◆ **EXERCISE MATERIAL**:
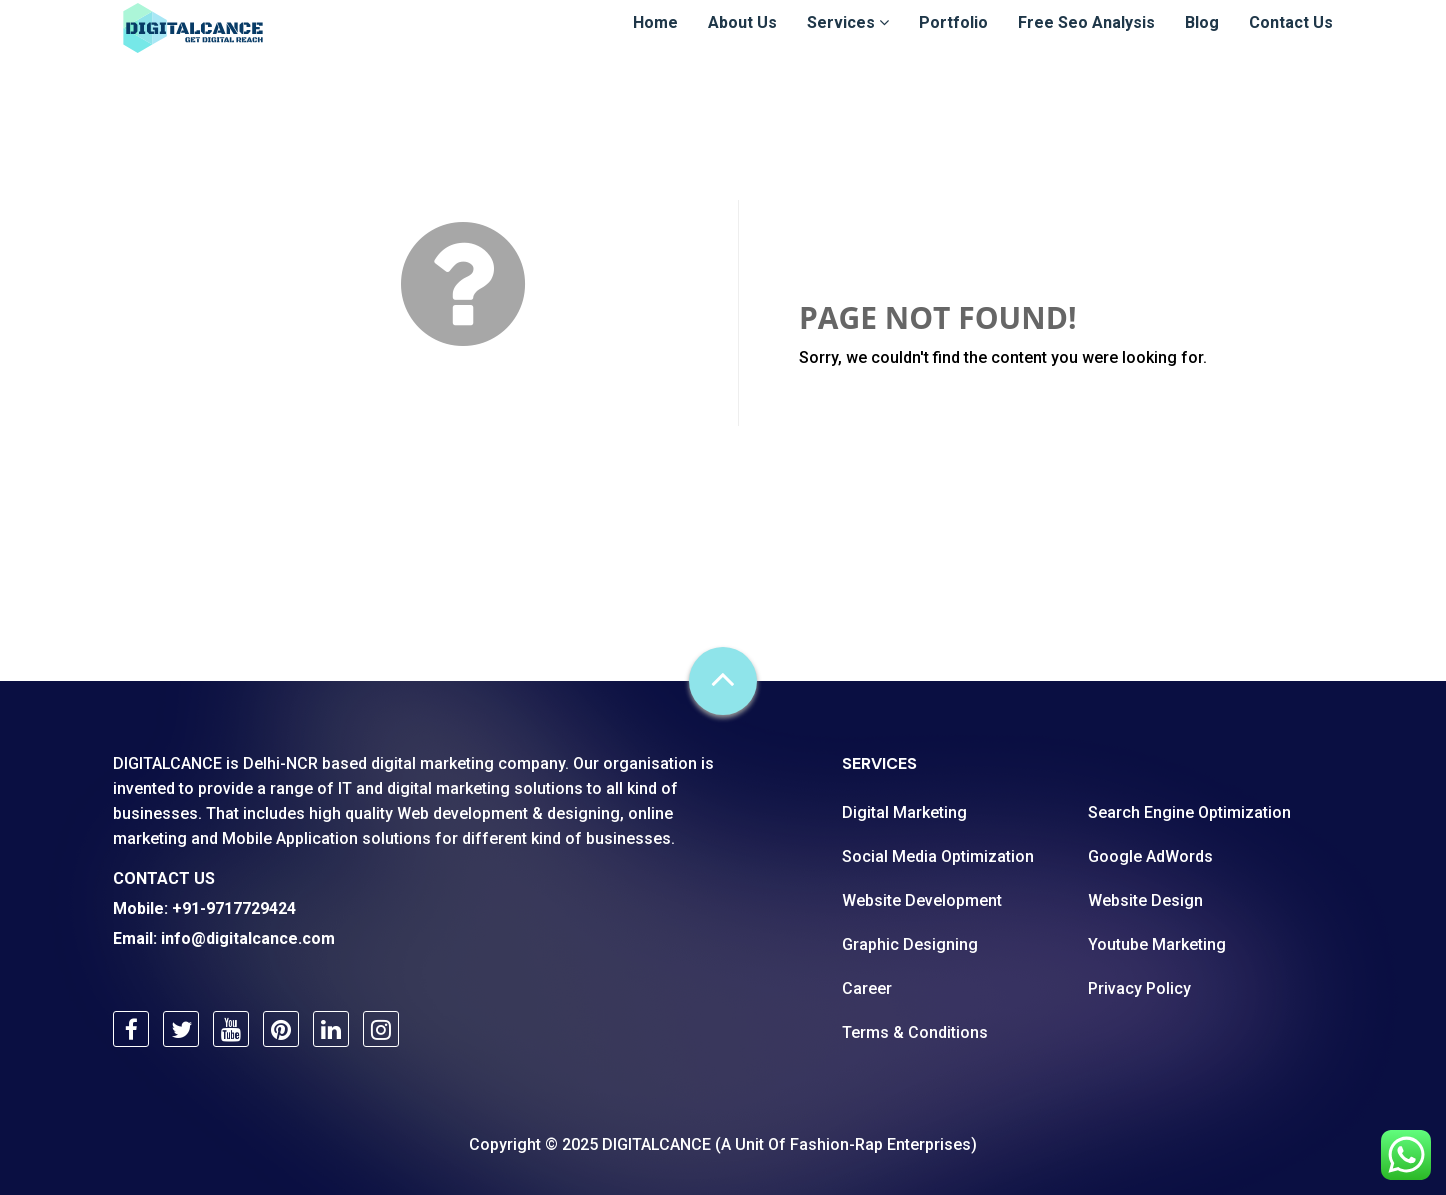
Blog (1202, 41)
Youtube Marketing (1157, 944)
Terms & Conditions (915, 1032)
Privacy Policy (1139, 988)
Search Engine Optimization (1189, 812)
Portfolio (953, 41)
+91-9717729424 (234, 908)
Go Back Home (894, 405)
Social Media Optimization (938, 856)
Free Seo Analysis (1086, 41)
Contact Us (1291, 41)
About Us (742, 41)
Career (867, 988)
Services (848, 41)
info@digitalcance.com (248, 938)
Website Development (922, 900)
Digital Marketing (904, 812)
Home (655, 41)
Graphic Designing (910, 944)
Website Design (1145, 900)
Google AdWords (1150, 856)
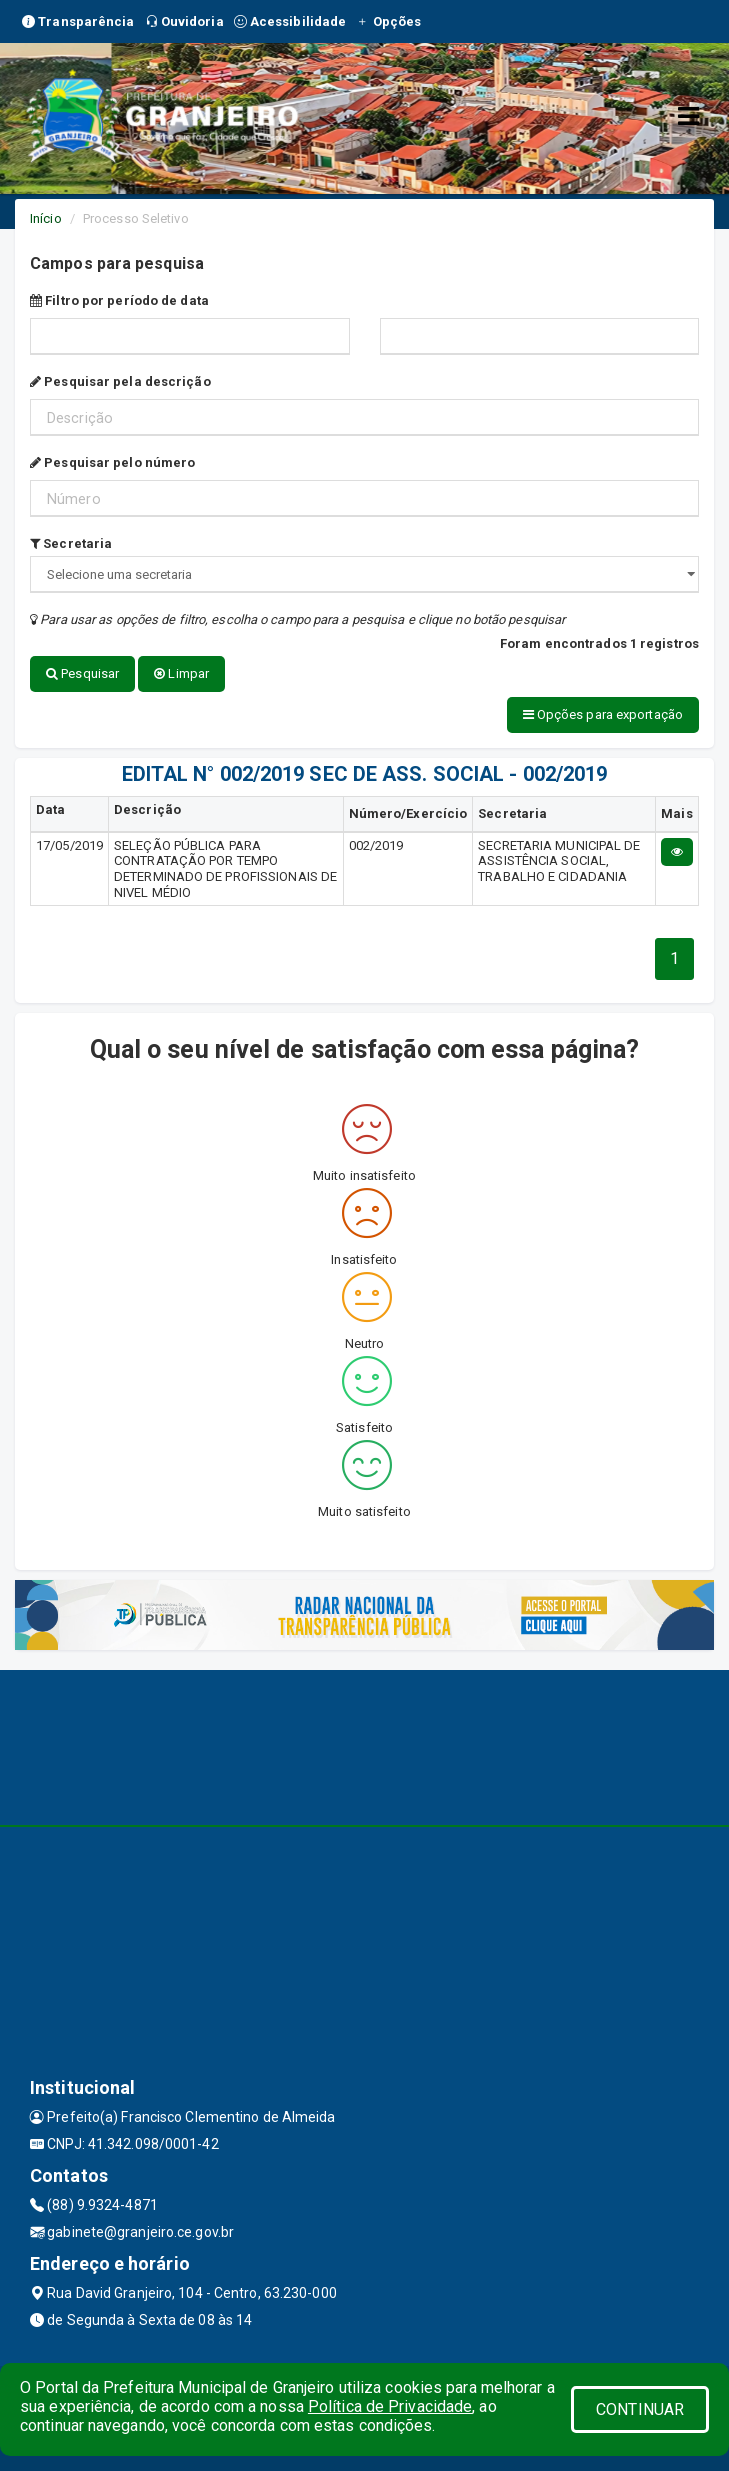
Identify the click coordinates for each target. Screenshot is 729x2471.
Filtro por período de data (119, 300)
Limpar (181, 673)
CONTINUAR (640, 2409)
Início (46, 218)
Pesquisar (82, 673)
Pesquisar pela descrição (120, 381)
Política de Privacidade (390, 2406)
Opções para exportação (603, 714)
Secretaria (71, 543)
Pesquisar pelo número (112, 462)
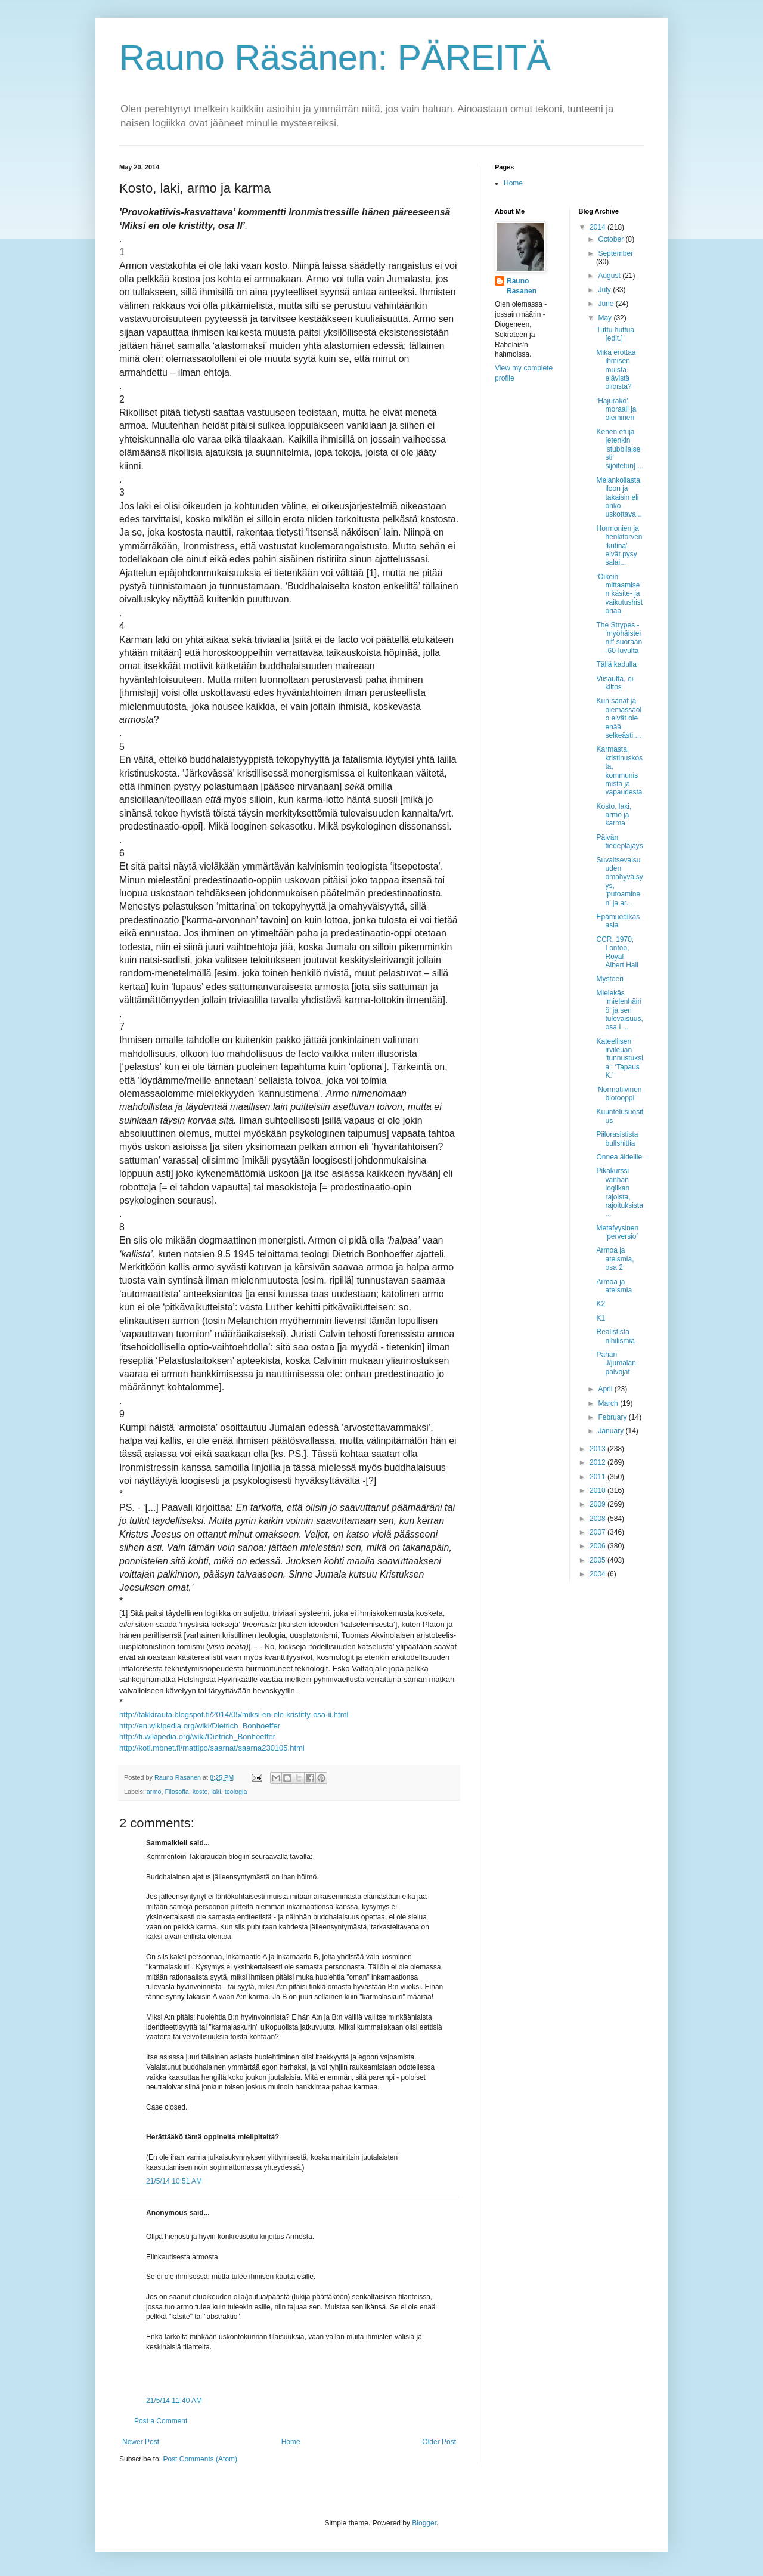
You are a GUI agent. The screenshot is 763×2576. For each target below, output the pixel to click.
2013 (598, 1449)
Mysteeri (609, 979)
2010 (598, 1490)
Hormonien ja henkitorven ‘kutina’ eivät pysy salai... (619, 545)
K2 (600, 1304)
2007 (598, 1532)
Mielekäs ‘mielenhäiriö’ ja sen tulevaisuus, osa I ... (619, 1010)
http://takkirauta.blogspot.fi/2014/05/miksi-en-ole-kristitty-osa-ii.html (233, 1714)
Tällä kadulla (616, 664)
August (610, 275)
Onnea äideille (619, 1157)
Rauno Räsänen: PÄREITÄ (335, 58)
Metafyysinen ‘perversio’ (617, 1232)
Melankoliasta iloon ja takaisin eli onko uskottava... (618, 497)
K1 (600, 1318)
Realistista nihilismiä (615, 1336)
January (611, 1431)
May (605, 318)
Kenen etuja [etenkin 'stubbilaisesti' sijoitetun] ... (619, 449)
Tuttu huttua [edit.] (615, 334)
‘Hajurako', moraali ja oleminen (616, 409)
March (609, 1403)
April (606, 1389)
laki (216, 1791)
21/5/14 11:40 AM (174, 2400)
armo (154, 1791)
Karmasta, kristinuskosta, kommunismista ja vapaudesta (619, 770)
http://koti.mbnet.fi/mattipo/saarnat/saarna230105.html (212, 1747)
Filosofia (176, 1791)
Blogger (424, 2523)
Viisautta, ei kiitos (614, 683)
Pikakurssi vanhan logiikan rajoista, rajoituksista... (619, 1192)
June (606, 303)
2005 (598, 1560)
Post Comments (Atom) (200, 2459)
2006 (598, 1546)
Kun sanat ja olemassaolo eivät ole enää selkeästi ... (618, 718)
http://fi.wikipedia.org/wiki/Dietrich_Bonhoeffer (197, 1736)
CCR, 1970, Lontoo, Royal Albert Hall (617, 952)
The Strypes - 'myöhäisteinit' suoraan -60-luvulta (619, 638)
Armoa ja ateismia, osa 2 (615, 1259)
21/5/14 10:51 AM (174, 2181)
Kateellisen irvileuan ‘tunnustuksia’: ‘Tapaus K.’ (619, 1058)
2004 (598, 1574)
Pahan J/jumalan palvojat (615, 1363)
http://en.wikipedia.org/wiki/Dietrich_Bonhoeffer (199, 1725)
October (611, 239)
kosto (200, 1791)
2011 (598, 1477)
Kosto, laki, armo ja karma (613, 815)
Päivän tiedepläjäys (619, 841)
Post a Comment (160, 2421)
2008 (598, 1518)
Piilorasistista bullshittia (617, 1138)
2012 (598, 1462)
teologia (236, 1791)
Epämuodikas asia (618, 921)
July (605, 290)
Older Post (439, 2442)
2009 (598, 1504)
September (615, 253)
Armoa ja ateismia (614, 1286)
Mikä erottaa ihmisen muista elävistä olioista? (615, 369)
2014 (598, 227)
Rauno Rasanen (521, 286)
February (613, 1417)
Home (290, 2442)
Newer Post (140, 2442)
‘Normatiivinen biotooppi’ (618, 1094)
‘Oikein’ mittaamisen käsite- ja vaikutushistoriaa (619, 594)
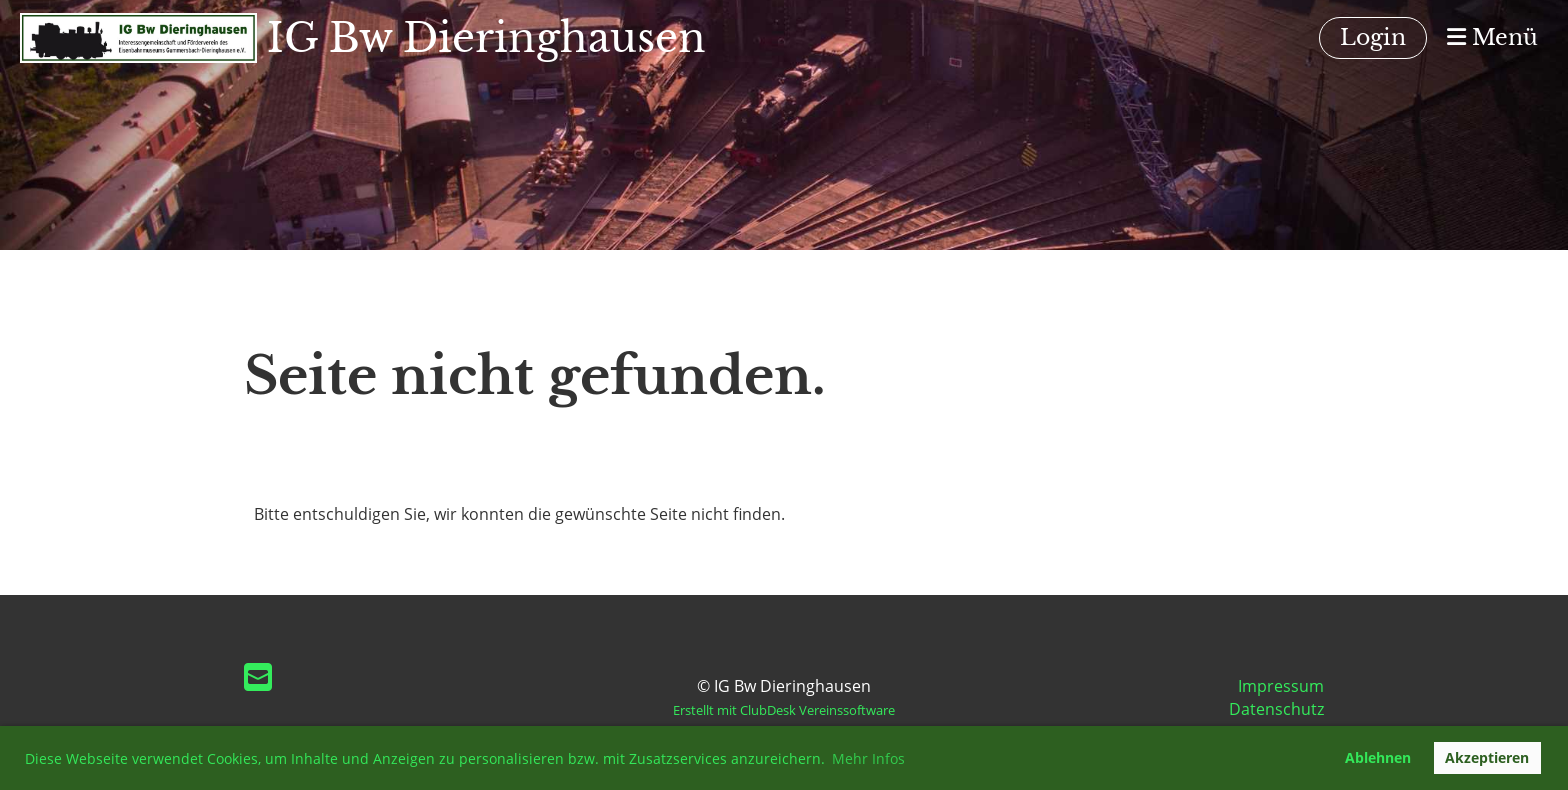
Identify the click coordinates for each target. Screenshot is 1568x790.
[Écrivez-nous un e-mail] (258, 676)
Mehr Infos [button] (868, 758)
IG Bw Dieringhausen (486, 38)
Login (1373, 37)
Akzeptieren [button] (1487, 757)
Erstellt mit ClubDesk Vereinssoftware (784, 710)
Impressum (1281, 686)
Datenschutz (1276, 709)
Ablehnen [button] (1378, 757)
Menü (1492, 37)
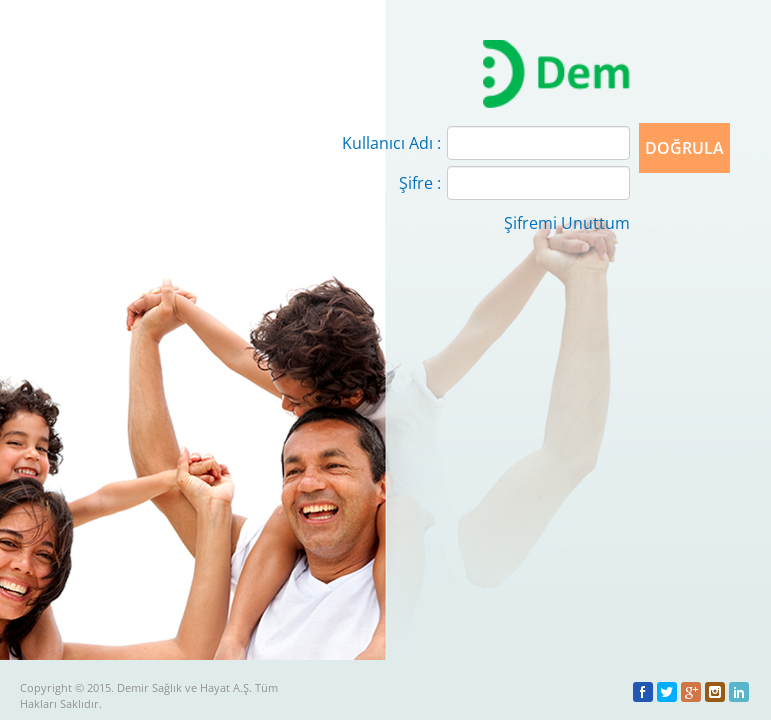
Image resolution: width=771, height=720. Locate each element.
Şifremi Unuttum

◆ **WRITTEN REQUEST**:
Turn every line of the items above into a numbered list, skipping any blank lines. Leave the pictures out.

◆ **EXERCISE OUTPUT**:
1. Blog (1202, 41)
2. Youtube Marketing (1157, 944)
3. Terms & Conditions (915, 1032)
4. Privacy Policy (1139, 988)
5. Search Engine Optimization (1189, 812)
6. Portfolio (953, 41)
7. +91-9717729424 (234, 908)
8. Go Back Home (894, 405)
9. Social Media Optimization (938, 856)
10. Free Seo Analysis (1086, 41)
11. Contact Us (1291, 41)
12. About Us (742, 41)
13. Career (867, 988)
14. Services (848, 41)
15. info@digitalcance.com (248, 938)
16. Website Development (922, 900)
17. Digital Marketing (904, 812)
18. Home (655, 41)
19. Graphic Designing (910, 944)
20. Website Design (1145, 900)
21. Google AdWords (1150, 856)
22. Identify the click coordinates for each target. Screenshot is 729x2471.
23. Filtro por período de data (119, 300)
24. Limpar (181, 673)
25. CONTINUAR (640, 2409)
26. Início (46, 218)
27. Pesquisar (82, 673)
28. Pesquisar pela descrição (120, 381)
29. Política de Privacidade (390, 2406)
30. Opções para exportação (603, 714)
31. Secretaria (71, 543)
32. Pesquisar pelo número (112, 462)
33. You are a GUI agent. The screenshot is 763×2576. For each target below, output the pixel to click.
34. 2013 (598, 1449)
35. Mysteeri (609, 979)
36. 2010 (598, 1490)
37. Hormonien ja henkitorven ‘kutina’ eivät pysy salai... (619, 545)
38. K2 (600, 1304)
39. 2007 (598, 1532)
40. Mielekäs ‘mielenhäiriö’ ja sen tulevaisuus, osa I ... (619, 1010)
41. http://takkirauta.blogspot.fi/2014/05/miksi-en-ole-kristitty-osa-ii.html (233, 1714)
42. Tällä kadulla (616, 664)
43. August (610, 275)
44. Onnea äideille (619, 1157)
45. Rauno Räsänen: PÄREITÄ (335, 58)
46. Metafyysinen ‘perversio’ (617, 1232)
47. Melankoliasta iloon ja takaisin eli onko uskottava... (618, 497)
48. K1 (600, 1318)
49. Realistista nihilismiä (615, 1336)
50. January (611, 1431)
51. May (605, 318)
52. Kenen etuja [etenkin 'stubbilaisesti' sijoitetun] ... (619, 449)
53. Tuttu huttua [edit.] (615, 334)
54. ‘Hajurako', moraali ja oleminen (616, 409)
55. March (609, 1403)
56. April (606, 1389)
57. laki (216, 1791)
58. 21/5/14 11:40 AM (174, 2400)
59. armo (154, 1791)
60. Karmasta, kristinuskosta, kommunismista ja vapaudesta (619, 770)
61. http://koti.mbnet.fi/mattipo/saarnat/saarna230105.html (212, 1747)
62. Filosofia (176, 1791)
63. Blogger (424, 2523)
64. Viisautta, ei kiitos (614, 683)
65. Pikakurssi vanhan logiikan rajoista, rajoituksista... (619, 1192)
66. June (606, 303)
67. 2005 (598, 1560)
68. Post Comments (Atom) (200, 2459)
69. 2006 (598, 1546)
70. Kun sanat ja olemassaolo eivät ole enää selkeästi ... (618, 718)
71. http://fi.wikipedia.org/wiki/Dietrich_Bonhoeffer (197, 1736)
72. CCR, 1970, Lontoo, Royal Albert Hall (617, 952)
73. The Strypes - 'myöhäisteinit' suoraan -60-luvulta (619, 638)
74. Armoa ja ateismia, osa 2 (615, 1259)
75. 21/5/14 10:51 AM (174, 2181)
76. Kateellisen irvileuan ‘tunnustuksia’: ‘Tapaus K.’ (619, 1058)
77. 2004 (598, 1574)
78. Pahan J/jumalan palvojat (615, 1363)
79. http://en.wikipedia.org/wiki/Dietrich_Bonhoeffer (199, 1725)
80. October (611, 239)
81. kosto (200, 1791)
82. 2011 (598, 1477)
83. Kosto, laki, armo ja karma (613, 815)
84. Päivän tiedepläjäys (619, 841)
85. Post a Comment (160, 2421)
86. 2008 (598, 1518)
87. Piilorasistista bullshittia (617, 1138)
88. 2012 (598, 1462)
89. teologia (236, 1791)
90. Epämuodikas asia (618, 921)
91. July (605, 290)
92. Older Post (439, 2442)
93. 2009 (598, 1504)
94. September (615, 253)
95. Armoa ja ateismia (614, 1286)
96. Mikä erottaa ihmisen muista elävistä olioista? (615, 369)
97. 2014 (598, 227)
98. Rauno Rasanen (521, 286)
99. February (613, 1417)
100. Home (290, 2442)
101. Newer Post (140, 2442)
102. ‘Normatiivinen biotooppi’ (618, 1094)
103. ‘Oikein’ mittaamisen käsite- ja vaikutushistoriaa (619, 594)
104. Identify the click coordinates for each target. Screenshot is 1568x790.
105. [Écrivez-nous un e-mail] (258, 676)
106. Mehr Infos [button] (868, 758)
107. IG Bw Dieringhausen (486, 38)
108. Login (1373, 37)
109. Akzeptieren [button] (1487, 757)
110. Erstellt mit ClubDesk Vereinssoftware (784, 710)
111. Impressum (1281, 686)
112. Datenschutz (1276, 709)
113. Ablehnen [button] (1378, 757)
114. Menü (1492, 37)
115. Image resolution: width=771, height=720. Locate each element.
116. Şifremi Unuttum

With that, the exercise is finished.